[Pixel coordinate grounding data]
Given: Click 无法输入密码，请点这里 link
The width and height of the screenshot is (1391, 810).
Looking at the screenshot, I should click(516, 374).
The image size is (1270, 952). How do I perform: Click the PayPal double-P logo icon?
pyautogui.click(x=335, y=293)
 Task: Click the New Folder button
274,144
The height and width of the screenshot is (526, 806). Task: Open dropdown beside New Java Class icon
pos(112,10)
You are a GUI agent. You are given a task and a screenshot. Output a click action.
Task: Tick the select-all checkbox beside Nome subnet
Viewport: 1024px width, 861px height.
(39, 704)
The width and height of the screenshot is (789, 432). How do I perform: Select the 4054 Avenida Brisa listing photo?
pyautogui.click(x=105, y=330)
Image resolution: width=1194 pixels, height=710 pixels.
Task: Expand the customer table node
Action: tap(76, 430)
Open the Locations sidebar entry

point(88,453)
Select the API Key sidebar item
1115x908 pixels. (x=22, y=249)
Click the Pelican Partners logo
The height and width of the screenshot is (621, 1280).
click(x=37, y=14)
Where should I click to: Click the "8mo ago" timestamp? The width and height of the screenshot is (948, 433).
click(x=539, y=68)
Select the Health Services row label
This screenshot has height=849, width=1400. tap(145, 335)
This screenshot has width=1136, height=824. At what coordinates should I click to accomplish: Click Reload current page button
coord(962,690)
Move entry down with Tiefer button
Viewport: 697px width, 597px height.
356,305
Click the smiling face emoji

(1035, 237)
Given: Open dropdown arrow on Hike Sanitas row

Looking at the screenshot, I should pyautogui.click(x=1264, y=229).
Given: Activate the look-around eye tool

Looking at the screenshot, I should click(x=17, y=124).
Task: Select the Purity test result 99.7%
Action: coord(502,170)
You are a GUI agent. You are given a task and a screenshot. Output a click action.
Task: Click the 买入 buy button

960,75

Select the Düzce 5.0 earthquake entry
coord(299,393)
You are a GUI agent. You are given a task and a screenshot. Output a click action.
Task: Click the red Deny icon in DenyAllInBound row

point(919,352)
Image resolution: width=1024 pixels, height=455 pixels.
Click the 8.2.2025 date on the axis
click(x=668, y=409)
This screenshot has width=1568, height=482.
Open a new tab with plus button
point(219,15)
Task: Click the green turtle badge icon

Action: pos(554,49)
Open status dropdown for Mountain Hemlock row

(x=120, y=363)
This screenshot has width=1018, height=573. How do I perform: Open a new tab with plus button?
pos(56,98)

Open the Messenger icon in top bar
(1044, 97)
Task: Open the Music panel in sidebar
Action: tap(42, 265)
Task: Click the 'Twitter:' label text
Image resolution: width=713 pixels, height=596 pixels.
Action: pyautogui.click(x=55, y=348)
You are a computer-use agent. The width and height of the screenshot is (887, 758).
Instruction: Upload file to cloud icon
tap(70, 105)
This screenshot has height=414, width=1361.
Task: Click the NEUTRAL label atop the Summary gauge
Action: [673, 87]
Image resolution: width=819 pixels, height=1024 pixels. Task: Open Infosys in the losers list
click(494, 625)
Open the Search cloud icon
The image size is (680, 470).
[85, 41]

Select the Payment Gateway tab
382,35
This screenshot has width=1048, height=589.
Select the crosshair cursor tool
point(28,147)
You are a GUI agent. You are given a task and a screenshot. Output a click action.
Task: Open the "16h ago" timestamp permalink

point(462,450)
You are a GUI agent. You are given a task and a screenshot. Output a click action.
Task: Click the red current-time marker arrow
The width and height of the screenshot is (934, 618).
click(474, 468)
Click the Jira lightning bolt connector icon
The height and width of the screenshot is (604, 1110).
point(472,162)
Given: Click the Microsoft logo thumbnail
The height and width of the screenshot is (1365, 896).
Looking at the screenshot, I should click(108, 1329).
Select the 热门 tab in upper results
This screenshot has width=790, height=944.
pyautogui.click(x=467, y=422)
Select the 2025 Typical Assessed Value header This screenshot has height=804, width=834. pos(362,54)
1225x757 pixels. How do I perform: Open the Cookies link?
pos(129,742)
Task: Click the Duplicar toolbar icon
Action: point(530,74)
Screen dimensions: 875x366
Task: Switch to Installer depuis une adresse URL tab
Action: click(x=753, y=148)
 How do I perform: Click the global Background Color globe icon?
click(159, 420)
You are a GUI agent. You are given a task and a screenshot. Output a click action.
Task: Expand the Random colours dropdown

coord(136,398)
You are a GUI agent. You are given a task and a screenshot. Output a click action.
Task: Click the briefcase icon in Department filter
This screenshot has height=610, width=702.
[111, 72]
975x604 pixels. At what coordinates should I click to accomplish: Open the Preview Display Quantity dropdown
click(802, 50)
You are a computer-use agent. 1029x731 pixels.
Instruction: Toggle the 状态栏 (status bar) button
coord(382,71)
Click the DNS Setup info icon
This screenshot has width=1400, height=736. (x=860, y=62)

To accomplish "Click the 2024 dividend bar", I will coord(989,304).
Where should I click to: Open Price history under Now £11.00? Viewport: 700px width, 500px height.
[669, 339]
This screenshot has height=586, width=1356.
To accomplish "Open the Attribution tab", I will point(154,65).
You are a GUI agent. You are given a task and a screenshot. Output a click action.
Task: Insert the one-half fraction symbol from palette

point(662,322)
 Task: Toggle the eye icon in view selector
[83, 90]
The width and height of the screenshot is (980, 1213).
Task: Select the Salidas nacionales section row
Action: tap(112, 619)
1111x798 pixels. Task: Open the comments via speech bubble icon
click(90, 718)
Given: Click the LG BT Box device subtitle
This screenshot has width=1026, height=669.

- Task description:
All lines from the records above should be copied exactly.

- Written response:
Given: Click 无法输入密码，请点这里 link
The width and height of the screenshot is (1391, 810).
Looking at the screenshot, I should click(516, 374).
The image size is (1270, 952). How do I perform: Click the PayPal double-P logo icon?
pyautogui.click(x=335, y=293)
 Task: Click the New Folder button
274,144
The height and width of the screenshot is (526, 806). Task: Open dropdown beside New Java Class icon
pos(112,10)
You are a GUI agent. You are given a task and a screenshot. Output a click action.
Task: Tick the select-all checkbox beside Nome subnet
Viewport: 1024px width, 861px height.
(39, 704)
The width and height of the screenshot is (789, 432). How do I perform: Select the 4054 Avenida Brisa listing photo?
pyautogui.click(x=105, y=330)
Image resolution: width=1194 pixels, height=710 pixels.
Task: Expand the customer table node
Action: tap(76, 430)
Open the Locations sidebar entry

point(88,453)
Select the API Key sidebar item
1115x908 pixels. (x=22, y=249)
Click the Pelican Partners logo
The height and width of the screenshot is (621, 1280).
click(x=37, y=14)
Where should I click to: Click the "8mo ago" timestamp? The width and height of the screenshot is (948, 433).
click(x=539, y=68)
Select the Health Services row label
This screenshot has height=849, width=1400. tap(145, 335)
This screenshot has width=1136, height=824. At what coordinates should I click to accomplish: Click Reload current page button
coord(962,690)
Move entry down with Tiefer button
Viewport: 697px width, 597px height.
356,305
Click the smiling face emoji

(1035, 237)
Given: Open dropdown arrow on Hike Sanitas row

Looking at the screenshot, I should pyautogui.click(x=1264, y=229).
Given: Activate the look-around eye tool

Looking at the screenshot, I should click(x=17, y=124).
Task: Select the Purity test result 99.7%
Action: coord(502,170)
You are a GUI agent. You are given a task and a screenshot. Output a click action.
Task: Click the 买入 buy button

960,75

Select the Düzce 5.0 earthquake entry
coord(299,393)
You are a GUI agent. You are given a task and a screenshot. Output a click action.
Task: Click the red Deny icon in DenyAllInBound row

point(919,352)
Image resolution: width=1024 pixels, height=455 pixels.
Click the 8.2.2025 date on the axis
click(x=668, y=409)
This screenshot has width=1568, height=482.
Open a new tab with plus button
point(219,15)
Task: Click the green turtle badge icon

Action: pos(554,49)
Open status dropdown for Mountain Hemlock row

(x=120, y=363)
This screenshot has width=1018, height=573. How do I perform: Open a new tab with plus button?
pos(56,98)

Open the Messenger icon in top bar
(1044, 97)
Task: Open the Music panel in sidebar
Action: tap(42, 265)
Task: Click the 'Twitter:' label text
Image resolution: width=713 pixels, height=596 pixels.
Action: pyautogui.click(x=55, y=348)
You are a computer-use agent. The width and height of the screenshot is (887, 758).
Instruction: Upload file to cloud icon
tap(70, 105)
This screenshot has height=414, width=1361.
Task: Click the NEUTRAL label atop the Summary gauge
Action: [673, 87]
Image resolution: width=819 pixels, height=1024 pixels. Task: Open Infosys in the losers list
click(494, 625)
Open the Search cloud icon
The image size is (680, 470).
[85, 41]

Select the Payment Gateway tab
382,35
This screenshot has width=1048, height=589.
Select the crosshair cursor tool
point(28,147)
You are a GUI agent. You are given a task and a screenshot. Output a click action.
Task: Open the "16h ago" timestamp permalink

point(462,450)
You are a GUI agent. You are given a task and a screenshot. Output a click action.
Task: Click the red current-time marker arrow
The width and height of the screenshot is (934, 618).
click(474, 468)
Click the Jira lightning bolt connector icon
The height and width of the screenshot is (604, 1110).
point(472,162)
Given: Click the Microsoft logo thumbnail
The height and width of the screenshot is (1365, 896).
Looking at the screenshot, I should click(108, 1329).
Select the 热门 tab in upper results
This screenshot has width=790, height=944.
pyautogui.click(x=467, y=422)
Select the 2025 Typical Assessed Value header This screenshot has height=804, width=834. pos(362,54)
1225x757 pixels. How do I perform: Open the Cookies link?
pos(129,742)
Task: Click the Duplicar toolbar icon
Action: point(530,74)
Screen dimensions: 875x366
Task: Switch to Installer depuis une adresse URL tab
Action: click(x=753, y=148)
 How do I perform: Click the global Background Color globe icon?
click(159, 420)
You are a GUI agent. You are given a task and a screenshot. Output a click action.
Task: Expand the Random colours dropdown

coord(136,398)
You are a GUI agent. You are given a task and a screenshot. Output a click action.
Task: Click the briefcase icon in Department filter
This screenshot has height=610, width=702.
[111, 72]
975x604 pixels. At what coordinates should I click to accomplish: Open the Preview Display Quantity dropdown
click(802, 50)
You are a computer-use agent. 1029x731 pixels.
Instruction: Toggle the 状态栏 (status bar) button
coord(382,71)
Click the DNS Setup info icon
This screenshot has width=1400, height=736. (x=860, y=62)

To accomplish "Click the 2024 dividend bar", I will coord(989,304).
Where should I click to: Open Price history under Now £11.00? Viewport: 700px width, 500px height.
[669, 339]
This screenshot has height=586, width=1356.
To accomplish "Open the Attribution tab", I will point(154,65).
You are a GUI agent. You are given a task and a screenshot. Output a click action.
Task: Insert the one-half fraction symbol from palette

point(662,322)
 Task: Toggle the eye icon in view selector
[83, 90]
The width and height of the screenshot is (980, 1213).
Task: Select the Salidas nacionales section row
Action: tap(112, 619)
1111x798 pixels. Task: Open the comments via speech bubble icon
click(90, 718)
Given: Click the LG BT Box device subtitle
This screenshot has width=1026, height=669.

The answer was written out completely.